*PROVIDED TEXT*:

┄┄┄┄┄┄┄┄┄┄

# Granite Peak Wausau Wisconsin



## PalmerFreak (Jul 13, 2009)

My wife and I live close to Milwaukee and usually go up to Granite Peak at least once a year. They've got a bunch of different terrain and upwards of 70 trails. Well worth the trip and it's much better than the other Wisconsin resorts that we've been to - Cascade, Devils Head, Little Switzerland, Sunburst, Wilmot - in my opinion. 

We usually stay at the Hampton Inn which is one exit north of the resort.

Hope that helps.


----------



## Hurricane (Jan 5, 2010)

Granite Peak is probably one of the better resorts in Wisconsin, I've been going there at least once a year for the past 4 years. Nice and steep at the top, alot of tree riding, and alot of park riding. They claim 74 runs but I would say there is about 50 but that's still alot. The only thing is even though all of the runs are nice and steep at the top they taper off very flat about 2/3 down the hill. Still an awesome place for the midwest, we are heading up there in about 2 weeks. I've been checking out Whitecap mountain that is about 2 hours further north of GP, we are thinking about making a run up there one of the days on our GP trip. Anybody been there?? As for the hotels we always stay at the Super 8 in Wausau, it's about 5 minutes away. You can go on GP's website and find a hotel on there but for some reason they are MUCH higher priced then going directly to the hotel's website and reserving your room. The only place that is in walking distance is Rib Mountain Inn but they are pricey and usually booked up on the weekends.


----------



## Guest (Feb 16, 2010)

Thanks Guys, I have decided to head out next Wednesday, I think im going to book the Plaza Hotel as for lodging. i hope its a huge mtn. thanks for all the info


----------



## Hurricane (Jan 5, 2010)

It's a big mountain compared to most places in the midwest but don't expect Colorado.... You should have a good time, my buddy went up there about 2 weeks ago and said they put in a boardercross track on one of the runs with HUGE jumps. My favorite runs are the ones on the left side of the mountain if your standing at the lodge.


----------



## Guest (Feb 16, 2010)

hell ya i cant wait....and im def. not expecting anything close to colorado lol. But def. the biggest i have ever been too. Does it take multiple lifts to get to the top?


----------



## Hurricane (Jan 5, 2010)

No most of the lifts will go all the way to the top but you will have to take multiple runs and lift rides to go from one side of the place to the other. Basically you one lift that access both side sections and then there are 2 or 3 lifts that access all of the runs in the middle. If this is the biggest place you've been you will have a great time.:thumbsup:


----------



## Guest (Feb 22, 2010)

┄┄┄┄┄┄┄┄┄┄

*SUPPLIED DATA*:
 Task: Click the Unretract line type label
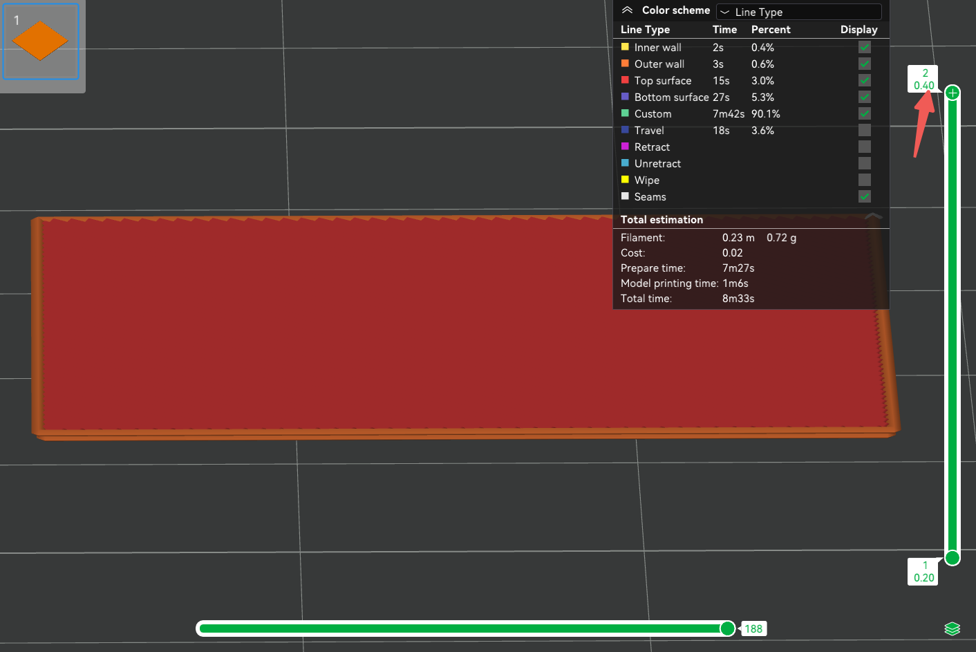(x=657, y=163)
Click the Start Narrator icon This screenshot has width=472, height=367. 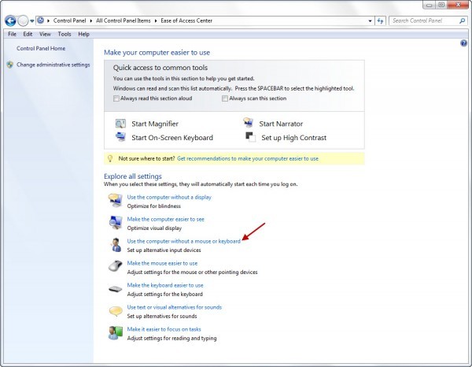(x=249, y=124)
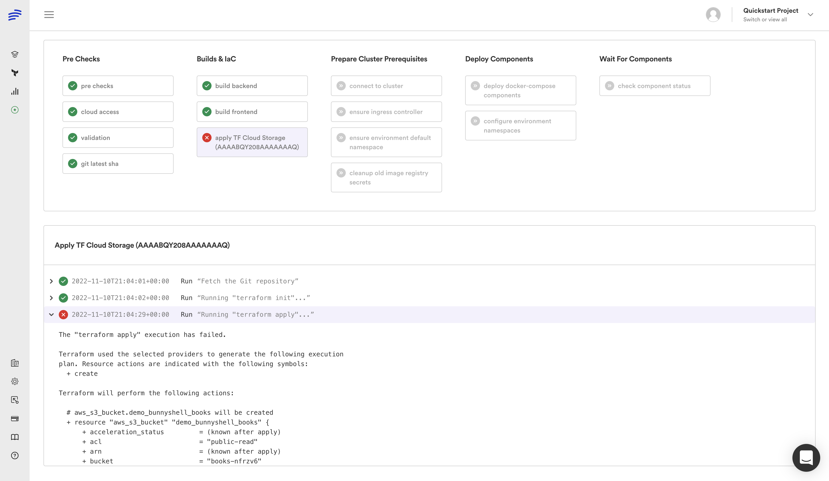
Task: Click the green star circle sidebar icon
Action: (15, 110)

┄┄┄┄┄┄┄┄┄┄

*WHAT THIS EXERCISE ASKS*:
A - In the Granite Peak forum thread, which hotel does Hurricane always stay at?
B - Identify every line of the records that contains the string "Task", and copy each such line. Case counts.

*SOLUTIONS TO THE PROBLEMS*:
A - The Super 8 in Wausau.

B -
 Task: Click the Unretract line type label
Task: Click the green star circle sidebar icon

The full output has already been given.